In 2007, Petro founded First Insight. The Pittsburgh firm invites a retailer's customers to play an online game (think the Facebook craze FarmVille). They set up a virtual clothing store, stocking and pricing merchandise that the retailer is actually considering putting on shelves. Not only is the game entertaining, but a coupon is usually offered as well. So far 50,000 fashion fans have played games for major retailers, which the company won't name.

First Insight delivers the feedback to the retailer in as little as two days. Says board member Richard Marcus, the Neiman Marcus scion who ran the luxury retailer for 13 years: "The potential for sales at full price and for reduced markdowns is terrific."

Crowdsourcing is nothing new -- it's been used in journalism and politics -- but its application to the retail world is. Fashion websites including Threadless.com have their customers vote on what styles they'd like to see the company offer. Polyvore.com tracks the popularity of styles based on the "fashion sets" users create on its site.

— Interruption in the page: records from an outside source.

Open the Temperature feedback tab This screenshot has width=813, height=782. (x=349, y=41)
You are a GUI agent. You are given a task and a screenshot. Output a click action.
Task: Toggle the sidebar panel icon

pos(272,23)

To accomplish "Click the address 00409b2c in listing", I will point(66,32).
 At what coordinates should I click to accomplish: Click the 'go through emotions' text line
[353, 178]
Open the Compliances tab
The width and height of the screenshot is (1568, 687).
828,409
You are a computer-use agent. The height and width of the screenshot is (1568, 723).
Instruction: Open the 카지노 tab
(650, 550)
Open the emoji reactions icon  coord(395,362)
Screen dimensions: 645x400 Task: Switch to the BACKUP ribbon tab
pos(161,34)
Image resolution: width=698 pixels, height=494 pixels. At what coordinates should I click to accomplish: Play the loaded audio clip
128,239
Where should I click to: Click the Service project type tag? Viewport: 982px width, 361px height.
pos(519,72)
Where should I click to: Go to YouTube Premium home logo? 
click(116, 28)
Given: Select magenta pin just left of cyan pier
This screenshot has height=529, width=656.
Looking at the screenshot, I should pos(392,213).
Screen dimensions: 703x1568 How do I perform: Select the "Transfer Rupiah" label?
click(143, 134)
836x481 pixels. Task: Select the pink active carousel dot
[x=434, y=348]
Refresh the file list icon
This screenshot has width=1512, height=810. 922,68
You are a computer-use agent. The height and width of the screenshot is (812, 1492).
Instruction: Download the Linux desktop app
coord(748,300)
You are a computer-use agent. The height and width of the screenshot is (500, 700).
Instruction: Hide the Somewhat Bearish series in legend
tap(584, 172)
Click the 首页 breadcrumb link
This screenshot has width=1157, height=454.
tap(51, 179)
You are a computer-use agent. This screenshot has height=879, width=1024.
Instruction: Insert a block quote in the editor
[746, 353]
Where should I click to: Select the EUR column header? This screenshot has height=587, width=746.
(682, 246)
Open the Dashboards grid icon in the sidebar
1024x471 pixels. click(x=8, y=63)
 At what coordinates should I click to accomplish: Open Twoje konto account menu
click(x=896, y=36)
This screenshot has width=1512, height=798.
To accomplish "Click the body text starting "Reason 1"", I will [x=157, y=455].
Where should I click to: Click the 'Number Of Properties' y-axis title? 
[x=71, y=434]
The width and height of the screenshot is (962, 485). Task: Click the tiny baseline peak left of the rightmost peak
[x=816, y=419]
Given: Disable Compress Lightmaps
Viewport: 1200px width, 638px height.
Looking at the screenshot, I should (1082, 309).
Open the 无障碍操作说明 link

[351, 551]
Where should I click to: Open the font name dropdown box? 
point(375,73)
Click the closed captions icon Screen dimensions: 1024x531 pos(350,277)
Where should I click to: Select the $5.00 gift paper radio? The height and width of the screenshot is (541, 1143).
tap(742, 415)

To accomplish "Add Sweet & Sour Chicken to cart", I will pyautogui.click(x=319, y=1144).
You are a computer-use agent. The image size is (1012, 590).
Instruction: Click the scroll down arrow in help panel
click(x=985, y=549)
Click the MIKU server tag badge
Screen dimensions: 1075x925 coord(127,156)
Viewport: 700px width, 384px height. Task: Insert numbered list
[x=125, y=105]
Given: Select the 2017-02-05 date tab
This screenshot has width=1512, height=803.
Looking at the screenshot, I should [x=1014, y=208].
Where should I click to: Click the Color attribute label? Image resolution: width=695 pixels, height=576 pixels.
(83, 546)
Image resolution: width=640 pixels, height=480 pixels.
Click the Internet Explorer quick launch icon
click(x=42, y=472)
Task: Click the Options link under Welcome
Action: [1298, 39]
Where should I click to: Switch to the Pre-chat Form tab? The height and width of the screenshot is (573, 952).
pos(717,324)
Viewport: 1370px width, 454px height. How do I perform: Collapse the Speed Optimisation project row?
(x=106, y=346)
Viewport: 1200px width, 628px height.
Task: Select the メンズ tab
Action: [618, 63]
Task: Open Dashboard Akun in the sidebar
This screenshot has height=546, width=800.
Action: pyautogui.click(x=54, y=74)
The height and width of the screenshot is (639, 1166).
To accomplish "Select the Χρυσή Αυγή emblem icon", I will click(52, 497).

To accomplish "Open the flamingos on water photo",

Does it work? Based on early tests of First Insight, David's Bridal, the nation's largest bridal retailer, believes it can reduce bad buying decisions by 20%. But Forrester Research analyst Nigel Fenwick, who covers IT and retail, says the model "may not be an accurate predictor of sales because what we end up buying is often what we need, not what we like." Petro replies: "We're not a crystal ball. The wisdom of crowds helps us know when to get into a trend and when to get out."

In other words, he's betting those online gamesters not only are wise but have impeccable timing.